Helen is now in her sixth year of living with ovarian cancer and hopes to help people talk about their ovaries more freely.
“The thing with ovarian cancer is that it doesn’t care who you are. It was always thought of an ‘older ladies’ cancer but it really doesn’t care what age you are.
“If your ovaries work then you should know the symptoms: bloating, needing to wee more, difficulty eating a full meal, feeling full, persistent pelvic or abdominal pain. I also suffered with backache.
“I have been amazed by the lack of education on ovarian cancer, especially about cervical screening not detecting ovarian cysts of cancer. I think there is a lot of misinformation about this and it’s important to know that cervical screening does not detect ovarian cysts or cancer. It would be great if they included information about this, and the symptoms of ovarian cancer, when giving talks about puberty to people in older years at schools.
“I’m currently having my fourth cycle of chemotherapy. I’m incurable and on maintenance treatment, which is keeping the Cancer at bay. I also have regular scans which gives my peace of mind that I know what it’s up to.
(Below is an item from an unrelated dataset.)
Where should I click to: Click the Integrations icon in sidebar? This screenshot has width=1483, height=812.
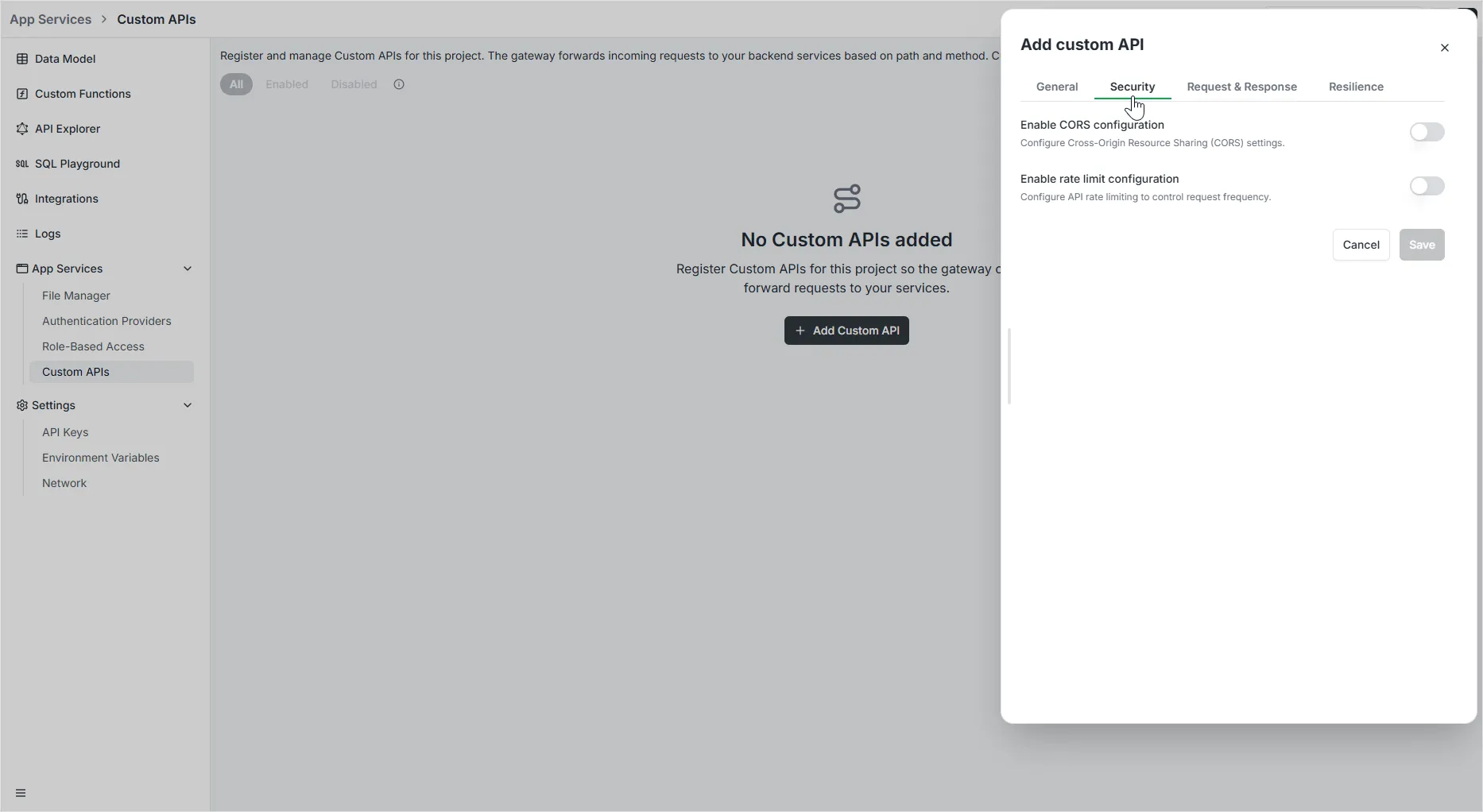[x=22, y=199]
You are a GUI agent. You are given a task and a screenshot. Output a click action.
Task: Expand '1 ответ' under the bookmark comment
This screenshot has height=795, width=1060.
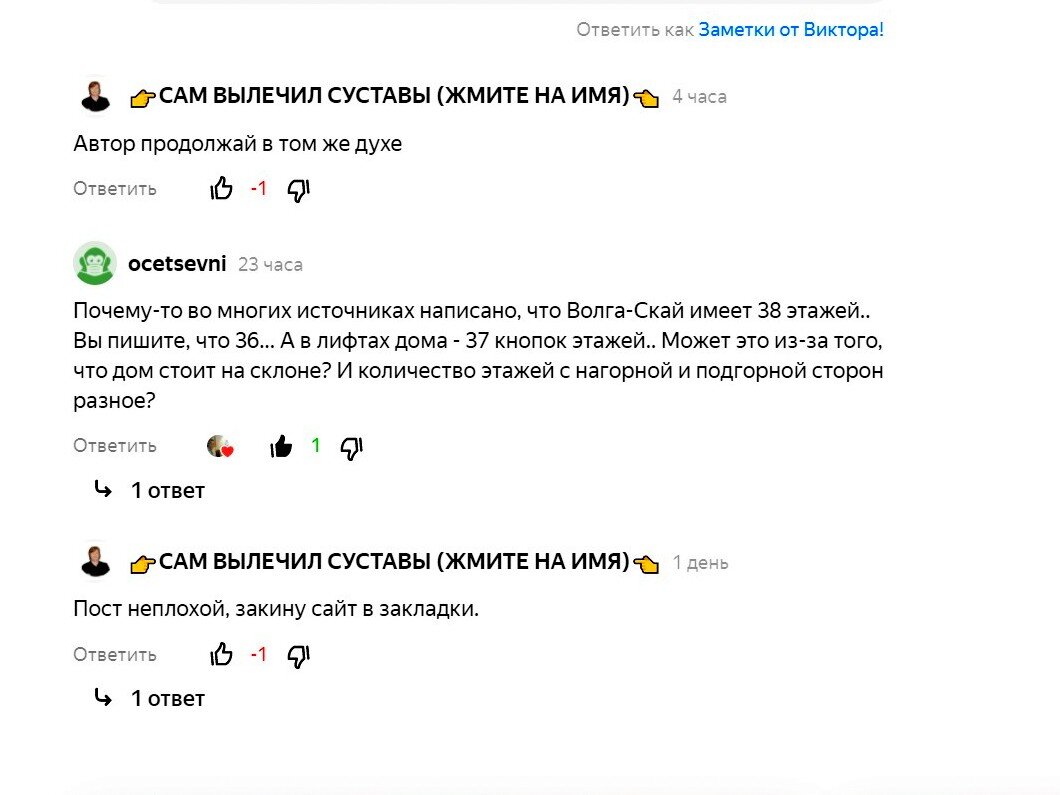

New treatments and drugs are being developed and evolving all the time. Some will suit and some won’t, so we need to find the one that does. Walking and climbing the stairs affects me getting out of breath but I do everything in my own time.
I am getting on with my life, especially after Covid-19 put a halt to things I had wanted or planned to do. I’ve resumed going to the Theatre in the West End and enjoy watching touring bands and musicals in Hull and Grimsby. I now meet friends for brunch, and I’ve been on the back of my friend’s Harley Davidson, which I wanted to do.
I hate heights but was challenged to walk over the O2 with a friend. It took a while, and the guide put us at the back which was hilarious, but we did it.
I’ve also joined groups locally recommended by St Andrews Hospice and Macmillan and I’m really enjoying meeting the different characters. It’s not morbid as I thought and they are a positive bunch, like me. We chat about anything and have fun. We do have a moan too, but that’s life isn’t it.
So, I’m still living my life. I just carry extra baggage. My message to anyone with ovaries is this:
- Know the symptoms and look out for each other. You are not alone.
- Know your bodies and see your GP at the earliest opportunity if you think something isn’t right. I am only here because I followed my instinct.
- GPs have had extra training on Ovarian Cancer and spotting signs and symptoms, but if you are not happy with their explanation or diagnosis, don’t give up! Keep going back and be persistent.
- Ovarian Cancer is a tricky one and clever but like all cancers, early diagnosis is key for survival.